For some, these Red Notices can be no more than a distant threat. But for those caught in opaque deportation proceedings, they can carry the peril of a death sentence back in Russia.
Sometimes, the Kremlin does not even need to issue an actual Red Notice to further its objectives. Instead, Russian agencies develop fake stories about Red Notices being issued for opponents and use these stories to embarrass them politically. The Kremlin recently used this tactic against Moldovan politicians opposing Russia’s influence.
Beyond criminal claims, Moscow also weaponizes civil judicial proceedings, particularly defamation lawsuits. Kremlin lackeys file lawsuits against journalists and other critics, hoping to silence dissent. In the United Kingdom, where defamation laws have a low standard of proof, journalists and publishers make juicy targets for Russian oligarchs.
For example, billionaire Roman Abramovich sued journalist Catherine Belton for connecting his activities to the Kremlin in her book “Putin’s People.” A U.K. judge delivered legal victories for Abramovich in the case. Belton’s publisher eventually settled with Abramovich, agreeing to edit contested passages. Abramovich is currently facing the threat of sanctions over his connections to Moscow and Russia’s invasion of Ukraine.
Russian operatives also targeted Bill Browder with a defamation suit. Rinat Akhmetshin, whom media reports have identified as former Russian intelligence, sued Browder in the United States for sharing those reports on Twitter (Akhmetshin was one of the attendees at the infamous 2016 Trump Tower meeting). Litigation over the matter has lasted years.
Whether Putin critics are found liable, the cost of litigation can suffocate the financial well-being of a lawsuit target. Other would-be documenters of Kremlin wrongdoing certainly see the personal cost of taking on Putin and his minions, and they might think twice before exposing corruption. Damages from the defamation suit are merely a secondary objective. The primary objective — a chilling effect on criticism of Putin or his government — is the Kremlin’s true motivation.
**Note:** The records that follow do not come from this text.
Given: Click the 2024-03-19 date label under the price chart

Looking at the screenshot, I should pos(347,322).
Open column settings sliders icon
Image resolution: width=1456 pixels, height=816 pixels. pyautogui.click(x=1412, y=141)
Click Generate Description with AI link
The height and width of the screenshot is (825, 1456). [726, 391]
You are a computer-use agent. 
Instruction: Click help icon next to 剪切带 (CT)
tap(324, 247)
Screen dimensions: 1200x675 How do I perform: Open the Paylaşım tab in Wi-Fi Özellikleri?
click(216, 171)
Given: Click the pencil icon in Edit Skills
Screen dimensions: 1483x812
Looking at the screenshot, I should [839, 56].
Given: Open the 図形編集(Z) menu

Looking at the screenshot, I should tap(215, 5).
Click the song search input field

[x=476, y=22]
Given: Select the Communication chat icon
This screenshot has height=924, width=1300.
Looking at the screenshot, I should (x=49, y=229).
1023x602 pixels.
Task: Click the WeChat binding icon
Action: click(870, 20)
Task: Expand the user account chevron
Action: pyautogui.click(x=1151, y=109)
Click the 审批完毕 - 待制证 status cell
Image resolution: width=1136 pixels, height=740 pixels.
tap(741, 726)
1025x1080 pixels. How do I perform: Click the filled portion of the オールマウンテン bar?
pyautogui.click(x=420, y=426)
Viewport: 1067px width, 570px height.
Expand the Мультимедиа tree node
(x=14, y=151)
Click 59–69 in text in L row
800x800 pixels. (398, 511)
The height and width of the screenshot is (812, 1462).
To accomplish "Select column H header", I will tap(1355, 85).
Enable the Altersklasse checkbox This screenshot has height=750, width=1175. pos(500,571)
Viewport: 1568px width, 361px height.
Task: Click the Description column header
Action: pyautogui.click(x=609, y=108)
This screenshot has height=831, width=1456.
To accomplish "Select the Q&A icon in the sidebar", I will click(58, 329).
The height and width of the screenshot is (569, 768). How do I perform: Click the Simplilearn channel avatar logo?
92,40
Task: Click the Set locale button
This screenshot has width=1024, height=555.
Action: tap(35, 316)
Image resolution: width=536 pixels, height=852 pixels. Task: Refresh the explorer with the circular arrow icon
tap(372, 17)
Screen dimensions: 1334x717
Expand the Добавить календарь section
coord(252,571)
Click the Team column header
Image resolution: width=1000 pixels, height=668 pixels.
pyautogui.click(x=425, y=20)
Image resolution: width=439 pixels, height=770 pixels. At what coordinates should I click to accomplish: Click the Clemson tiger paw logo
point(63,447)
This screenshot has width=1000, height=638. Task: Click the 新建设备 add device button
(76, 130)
There are other, less visible ways that Russian repression infiltrates Western legal systems. Using financial networks and bankruptcy proceedings, the Kremlin exports repression. The United States and its allies will need to cut off Russian access to these institutions as well.
Beyond these civil and financial claims, the first step should be suspending Russia’s participation in Interpol. The United Kingdom already called for Moscow’s suspension less than a week after Russia’s full-scale invasion of Ukraine. The United States should follow London’s lead and push Interpol to exclude Russia from participation. At the very least, the West should ignore all bogus Red Notice requests that originate in the Kremlin. After denying Moscow access to criminal enforcement networks, the United States and its allies can move onto blocking its infiltration through less visible means.